The RFK that is remembered today is not the RFK who played such a crucial role in the Kennedy administration. The RFK that people remember is the one who became a different man once his brother was assassinated. He was viewed as ruthless and his brother's attack dog during those Camelot years. He authorized wiretaps on Martin Luther King, Jr., he and his brother were slow to the cause of civil rights and basically had to be cornered before they took appropriate action. He fought against appointing Thurgood Marshall to a Circuit Judge position because of fear of political reprisals from southerners.

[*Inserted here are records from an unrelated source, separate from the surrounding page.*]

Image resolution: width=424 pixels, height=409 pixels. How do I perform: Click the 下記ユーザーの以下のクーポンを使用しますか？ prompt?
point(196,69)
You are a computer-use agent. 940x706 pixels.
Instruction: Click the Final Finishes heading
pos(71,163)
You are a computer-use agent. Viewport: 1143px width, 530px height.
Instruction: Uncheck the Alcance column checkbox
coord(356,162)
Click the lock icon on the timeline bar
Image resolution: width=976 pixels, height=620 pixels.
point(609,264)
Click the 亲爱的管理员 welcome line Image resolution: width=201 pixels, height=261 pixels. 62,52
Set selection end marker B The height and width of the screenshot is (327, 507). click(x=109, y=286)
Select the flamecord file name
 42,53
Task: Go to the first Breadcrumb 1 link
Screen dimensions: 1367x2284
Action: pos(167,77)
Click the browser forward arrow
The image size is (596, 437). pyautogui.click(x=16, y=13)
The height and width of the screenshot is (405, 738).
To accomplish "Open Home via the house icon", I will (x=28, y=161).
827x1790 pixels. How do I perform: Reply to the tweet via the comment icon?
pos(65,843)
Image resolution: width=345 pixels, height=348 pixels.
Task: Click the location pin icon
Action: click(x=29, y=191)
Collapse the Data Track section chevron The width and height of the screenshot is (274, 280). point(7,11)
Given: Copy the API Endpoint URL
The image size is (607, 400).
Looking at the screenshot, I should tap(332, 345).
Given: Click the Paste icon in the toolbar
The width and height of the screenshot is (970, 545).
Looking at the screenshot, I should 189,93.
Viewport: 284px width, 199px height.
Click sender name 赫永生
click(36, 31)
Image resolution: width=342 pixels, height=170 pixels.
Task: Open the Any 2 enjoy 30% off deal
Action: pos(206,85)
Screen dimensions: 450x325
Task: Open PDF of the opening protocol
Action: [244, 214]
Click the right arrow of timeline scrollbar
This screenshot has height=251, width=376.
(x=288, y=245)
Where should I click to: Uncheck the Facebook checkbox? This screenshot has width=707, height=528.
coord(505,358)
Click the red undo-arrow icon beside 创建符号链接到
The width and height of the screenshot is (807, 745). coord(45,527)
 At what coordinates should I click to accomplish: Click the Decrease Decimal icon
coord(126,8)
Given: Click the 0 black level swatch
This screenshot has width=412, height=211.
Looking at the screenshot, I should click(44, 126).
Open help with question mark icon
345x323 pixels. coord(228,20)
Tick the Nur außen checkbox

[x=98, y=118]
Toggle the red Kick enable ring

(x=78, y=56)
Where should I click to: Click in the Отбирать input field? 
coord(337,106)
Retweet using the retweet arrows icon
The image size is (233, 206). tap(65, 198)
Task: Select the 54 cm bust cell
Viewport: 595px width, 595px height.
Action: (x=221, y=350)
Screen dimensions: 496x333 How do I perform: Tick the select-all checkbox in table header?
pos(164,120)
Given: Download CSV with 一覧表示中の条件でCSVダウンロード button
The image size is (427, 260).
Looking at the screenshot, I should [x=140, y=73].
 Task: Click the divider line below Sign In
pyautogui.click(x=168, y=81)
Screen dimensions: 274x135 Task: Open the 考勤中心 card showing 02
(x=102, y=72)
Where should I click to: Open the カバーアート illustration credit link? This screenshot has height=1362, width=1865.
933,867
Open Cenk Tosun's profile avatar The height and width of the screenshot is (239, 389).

It has been 40 years since that awful night in Los Angeles. We can only imagine how different this country might have been if RFK had not been killed that night. There is still a question as to whether he would have even gotten the nomination of the Democratic Party (since he lagged far behind Hubert Humphrey in delegates), but it is easy to imagine that he would have been a very important figure even without the presidency. Many in the press have attempted to make a link between Barack Obama and John Kennedy, but I believe the more accurate comparison would be between Obama and the Bobby Kennedy who ran for President in 1968. I'll leave you with a quote from that fateful night in '68 that reminds us of what we lost and hopefully what we have to look forward to.
"I think we can end the divisions within the United States. What I think is quite clear is that we can work together in the last analysis. And that what has been going on with the United States over the period of that last three years, the violence, the disenchantment with our society, the divisions- whether it's between blacks and whites, between the poor and the more affluent, or between age groups, or in the war in Vietnam - that we can work together. We are a great country, and unselfish country and a compassionate country. And I intend to make that my basis for running."